Problem details:
Please repeat all of the records, keeping every word unchanged.

Data to examine START

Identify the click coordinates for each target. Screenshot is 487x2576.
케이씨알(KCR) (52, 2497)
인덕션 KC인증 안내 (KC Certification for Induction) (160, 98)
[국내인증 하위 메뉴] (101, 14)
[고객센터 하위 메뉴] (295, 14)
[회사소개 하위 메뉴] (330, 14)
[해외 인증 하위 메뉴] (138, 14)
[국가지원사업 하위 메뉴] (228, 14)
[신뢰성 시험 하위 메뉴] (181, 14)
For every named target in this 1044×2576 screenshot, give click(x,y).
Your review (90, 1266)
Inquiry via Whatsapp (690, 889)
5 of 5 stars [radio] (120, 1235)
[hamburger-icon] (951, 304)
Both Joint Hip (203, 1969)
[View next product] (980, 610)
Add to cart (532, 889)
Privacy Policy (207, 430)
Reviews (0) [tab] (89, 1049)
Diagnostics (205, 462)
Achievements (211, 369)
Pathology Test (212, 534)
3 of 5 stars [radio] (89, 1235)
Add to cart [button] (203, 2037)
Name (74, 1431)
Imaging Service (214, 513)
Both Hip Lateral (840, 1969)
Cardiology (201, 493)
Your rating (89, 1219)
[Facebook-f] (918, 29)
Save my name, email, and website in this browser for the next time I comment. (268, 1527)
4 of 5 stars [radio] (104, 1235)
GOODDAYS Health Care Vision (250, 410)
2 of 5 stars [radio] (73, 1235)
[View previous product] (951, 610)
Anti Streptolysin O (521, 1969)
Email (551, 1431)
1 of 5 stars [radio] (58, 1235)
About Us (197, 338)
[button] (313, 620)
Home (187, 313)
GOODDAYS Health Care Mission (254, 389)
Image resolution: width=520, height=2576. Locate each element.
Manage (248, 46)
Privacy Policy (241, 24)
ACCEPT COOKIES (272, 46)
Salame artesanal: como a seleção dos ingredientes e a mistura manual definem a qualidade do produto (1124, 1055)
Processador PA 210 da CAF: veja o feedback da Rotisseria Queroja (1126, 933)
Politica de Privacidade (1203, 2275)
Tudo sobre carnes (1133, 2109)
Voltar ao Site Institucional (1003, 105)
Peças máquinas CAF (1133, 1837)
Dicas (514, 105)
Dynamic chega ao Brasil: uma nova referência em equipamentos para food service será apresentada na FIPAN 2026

Data to examine END

Response:
Identify the click coordinates for each target. Screenshot is 487x2576.
케이씨알(KCR) (52, 2497)
인덕션 KC인증 안내 (KC Certification for Induction) (160, 98)
[국내인증 하위 메뉴] (101, 14)
[고객센터 하위 메뉴] (295, 14)
[회사소개 하위 메뉴] (330, 14)
[해외 인증 하위 메뉴] (138, 14)
[국가지원사업 하위 메뉴] (228, 14)
[신뢰성 시험 하위 메뉴] (181, 14)
For every named target in this 1044×2576 screenshot, give click(x,y).
Your review (90, 1266)
Inquiry via Whatsapp (690, 889)
5 of 5 stars [radio] (120, 1235)
[hamburger-icon] (951, 304)
Both Joint Hip (203, 1969)
[View next product] (980, 610)
Add to cart (532, 889)
Privacy Policy (207, 430)
Reviews (0) [tab] (89, 1049)
Diagnostics (205, 462)
Achievements (211, 369)
Pathology Test (212, 534)
3 of 5 stars [radio] (89, 1235)
Add to cart [button] (203, 2037)
Name (74, 1431)
Imaging Service (214, 513)
Both Hip Lateral (840, 1969)
Cardiology (201, 493)
Your rating (89, 1219)
[Facebook-f] (918, 29)
Save my name, email, and website in this browser for the next time I comment. (268, 1527)
4 of 5 stars [radio] (104, 1235)
GOODDAYS Health Care Vision (250, 410)
2 of 5 stars [radio] (73, 1235)
[View previous product] (951, 610)
Anti Streptolysin O (521, 1969)
Email (551, 1431)
1 of 5 stars [radio] (58, 1235)
About Us (197, 338)
[button] (313, 620)
Home (187, 313)
GOODDAYS Health Care Mission (254, 389)
Image resolution: width=520, height=2576. Locate each element.
Manage (248, 46)
Privacy Policy (241, 24)
ACCEPT COOKIES (272, 46)
Salame artesanal: como a seleção dos ingredientes e a mistura manual definem a qualidade do produto (1124, 1055)
Processador PA 210 da CAF: veja o feedback da Rotisseria Queroja (1126, 933)
Politica de Privacidade (1203, 2275)
Tudo sobre carnes (1133, 2109)
Voltar ao Site Institucional (1003, 105)
Peças máquinas CAF (1133, 1837)
Dicas (514, 105)
Dynamic chega ao Brasil: uma nova referência em equipamentos para food service será apresentada na FIPAN 2026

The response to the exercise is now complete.